FLEXIBILIDADE COGNITIVA EM CRIANÇAS AVALIADA PELO TESTE DE TRILHAS PARA PRÉ-ESCOLARES PDF Print E-mail

Revista Portuguesa de Dificuldades de Aprendizagem, Número 1, Vol. 1

Ana Paula Prust Pereira1, Alessandra Gotuzo Seabra[1], Natália Martins Dias1, Bruna Tonietti Trevisan1

1Universidade Presbiteriana Mackenzie

 

 

Resumo 

Na primeira infância, programas educacionais que efetivamente unam envolvimento emocional e motivacional com atividades destinadas a promover o desenvolvimento das funções executivas podem ser eficazes para o sucesso escolar. A prevenção e o tratamento dos distúrbios do desenvolvimento requerem a compreensão da função cognitiva normal e, adicionalmente, a existência de testes que possibilitem avaliar estas habilidades em idades precoces. O presente estudo possibilitou a análise do desenvolvimento cognitivo em crianças com desenvolvimento típico por meio da investigação de seu desempenho em uma tarefa de flexibilidade cognitiva. Participaram 85 crianças de 4 a 6 anos de idade de uma escola municipal de Educação Infantil de São Paulo, Brasil, avaliadas no Teste de Trilhas para pré-escolares. Os resultados revelaram tendência a uma progressão da flexibilidade cognitiva com o desenvolvimento, em termos de idade, dos 4 até os 6 anos, e de série escolar. Assim sendo, os dados permitiram contribuir à avaliação da flexibilidade cognitiva em crianças pequenas, corroborando estudos acerca do desenvolvimento desta habilidade mesmo em faixa etária bastante precoce.

 

Palavras-chave: desenvolvimento infantil, identificação precoce, funções executivas, flexibilidade cognitiva, avaliação.

 

 

Abstract

In early childhood, educational programs that effectively unite emotional and motivational activities designed to promote the development of executive functions may be effective for school success. Prevention and treatment of developmental disorders requires the understanding of normal cognitive function, and beyond, the existence of tests that allow us to evaluate these skills at early ages. The present study allowed the analysis of cognitive development in children with typical development through the investigation of their performance on a task of cognitive flexibility in individuals 4-6 years old. The participants were 85 children of a public school in kindergarten in Sao Paulo, Brazil, assessed in the Trail Making Test for preschoolers. The results showed a tendency to progression of cognitive flexibility with the developmental course, in terms of age, from 4 to 6 years old, and of grade level. Thus, the data found in this study allowed contributing to the assessment of the cognitive flexibility in children, corroborating studies about the development of this ability even in very early age.

 

Keywords: child development, early idenfitication, executive functions, cognitive flexibility, assessment. 

 

 

Introdução

Dentre as habilidades cognitivas importantes para a aprendizagem, as funções executivas têm papel fundamental. Essas habilidades estão relacionadas às capacidades de autocontrole, prestar atenção de forma seletiva e sustentada a estímulos que sejam relevantes em um dado momento, manipular mentalmente idéias, relacionando-as umas às outras, mudar a perspectiva ou o foco do processamento e, consequentemente, adaptar-se a mudanças e comportar-se de forma apropriada ao contexto (Gazzaniga, Ivry & Mangun, 2002). As funções executivas são requeridas sempre que o funcionamento automático não for suficiente e o indivíduo necessitar ponderar, planejar, organizar e adaptar-se às demandas do meio. Deste modo, são habilidades essenciais, por exemplo, para o aprendizado, para raciocinar ou resolver problemas, para concentrar-se em meio a um ambiente distrator ou para inibir comportamentos inadequados ao ambiente ou impulsivos (Menezes, Godoy, Teixeira, Carreiro & Seabra, no prelo).

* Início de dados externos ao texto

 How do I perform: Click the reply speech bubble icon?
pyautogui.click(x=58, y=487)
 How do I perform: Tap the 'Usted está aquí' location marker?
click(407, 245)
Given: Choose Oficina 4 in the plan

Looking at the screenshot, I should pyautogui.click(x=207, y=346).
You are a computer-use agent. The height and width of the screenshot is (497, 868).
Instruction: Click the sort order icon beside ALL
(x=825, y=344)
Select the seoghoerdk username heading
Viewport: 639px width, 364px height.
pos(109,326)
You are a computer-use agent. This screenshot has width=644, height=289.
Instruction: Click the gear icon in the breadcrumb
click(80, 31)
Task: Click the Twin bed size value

Capovilla, Assef e Cozza (2007) descreveram a necessidade em desmembrar as funções executivas em aspectos mais básicos, tais como flexibilidade cognitiva, memória de trabalho, atenção seletiva, controle inibitório e planejamento. De fato, pesquisas como as de Miyake, Friedman, Emerson, Witzki e Howerter(2000), com adultos, e Lehto, Juujärvi, Kooistra e Pulkkinen (2003), com crianças de 8 a 13 anos de idade, têm sugerido que as funções executivas podem ser divididas em três componentes principais, a saber, controle inibitório, memória de trabalho e flexibilidade.

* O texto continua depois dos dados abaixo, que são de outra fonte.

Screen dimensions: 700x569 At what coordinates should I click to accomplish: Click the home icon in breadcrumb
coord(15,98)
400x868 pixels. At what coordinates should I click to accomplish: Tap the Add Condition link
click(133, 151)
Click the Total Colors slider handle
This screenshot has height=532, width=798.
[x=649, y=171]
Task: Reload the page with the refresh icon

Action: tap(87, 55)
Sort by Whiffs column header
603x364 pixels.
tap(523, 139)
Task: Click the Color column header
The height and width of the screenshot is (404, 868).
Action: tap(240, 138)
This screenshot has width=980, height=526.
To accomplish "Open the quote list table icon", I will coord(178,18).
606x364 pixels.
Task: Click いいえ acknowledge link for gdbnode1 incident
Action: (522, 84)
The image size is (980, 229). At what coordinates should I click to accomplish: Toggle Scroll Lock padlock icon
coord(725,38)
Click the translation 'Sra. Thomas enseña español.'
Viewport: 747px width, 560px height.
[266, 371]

As funções executivas desenvolvem-se ao longo da infância e adolescência até a vida adulta inicial. Davidson, Amso, Anderson e Diamond(2006) estudaram a progressão do desempenho em tarefas de memória de trabalho, inibição e flexibilidade cognitiva em crianças e adolescentes americanos, com faixa etária entre 4 e 13 anos, e em adultos jovens. Todos foram testados em uma mesma bateria computadorizada, destinada a manipular a demanda sobre a memória e inibição de forma independente e em conjunto, em estado estacionário (blocos de tarefas simples, blocos com itens congruentes ou incongruentes) e durante a troca de tarefas (que envolvia alternância, itens congruentes e incongruentes em apresentação mista). Segundo os autores, mesmo crianças mais novas podem sustentar informações mentalmente, inibir uma resposta dominante e podem combiná-las entre si. Com relação à flexibilidade cognitiva, mesmo com as demandas de memória minimizadas, houve uma progressão dos desempenhos até o grupo de 13 anos de idade, porém, mesmo neste grupo etário, o desempenho ainda não atingiu o observado no grupo de jovens adultos.

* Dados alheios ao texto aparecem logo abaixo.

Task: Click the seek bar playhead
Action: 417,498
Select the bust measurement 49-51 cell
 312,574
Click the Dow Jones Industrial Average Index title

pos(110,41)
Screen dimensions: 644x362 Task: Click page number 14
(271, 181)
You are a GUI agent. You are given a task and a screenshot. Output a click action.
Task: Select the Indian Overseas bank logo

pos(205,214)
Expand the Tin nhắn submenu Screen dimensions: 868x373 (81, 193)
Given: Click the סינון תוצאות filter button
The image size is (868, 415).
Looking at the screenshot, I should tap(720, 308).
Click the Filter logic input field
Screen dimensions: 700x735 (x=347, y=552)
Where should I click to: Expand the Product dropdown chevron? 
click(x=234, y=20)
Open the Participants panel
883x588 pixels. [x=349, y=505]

Segundo Blair e Diamond (2008), o desenvolvimento das funções executivas está relacionado à progressão da autorregulação em crianças pequenas. Assim, a memória de trabalho, o controle inibitório e a flexibilidade cognitiva influenciam o desenvolvimento da autorregulação que, segundo estes autores, pode ser entendido como desenvolver uma reflexão para o equilíbrio entre os processos emergentes de ativação emocional e da regulação cognitiva. Na primeira infância, programas educacionais que efetivamente unam atividades destinadas a promover o desenvolvimento das funções executivas e envolvimento emocional e motivacional com podem ser eficazes na melhoria da autorregulação, consequentemente, na prontidão para o ensino básico e no sucesso escolar.

Portanto, intervenções destinadas a melhorar as funções executivas podem servir a um propósito importante, uma vez que tais habilidades estão relacionadas ao sucesso na vida cotidiana e escolar. Estudos anteriores mostram que alguns aspectos das funções executivas podem ser melhorados por meio de programas específicos. Ou seja, além da progressão usual com a maturação biológica, é possível fomentar o desenvolvimento das funções executivas com instruções específicas para isso. Assim, embora tais funções raramente sejam ensinadas formalmente, elas podem ser, principalmente às crianças em situação de risco (Diamond, Barnett, Thomas & Munro, 2007).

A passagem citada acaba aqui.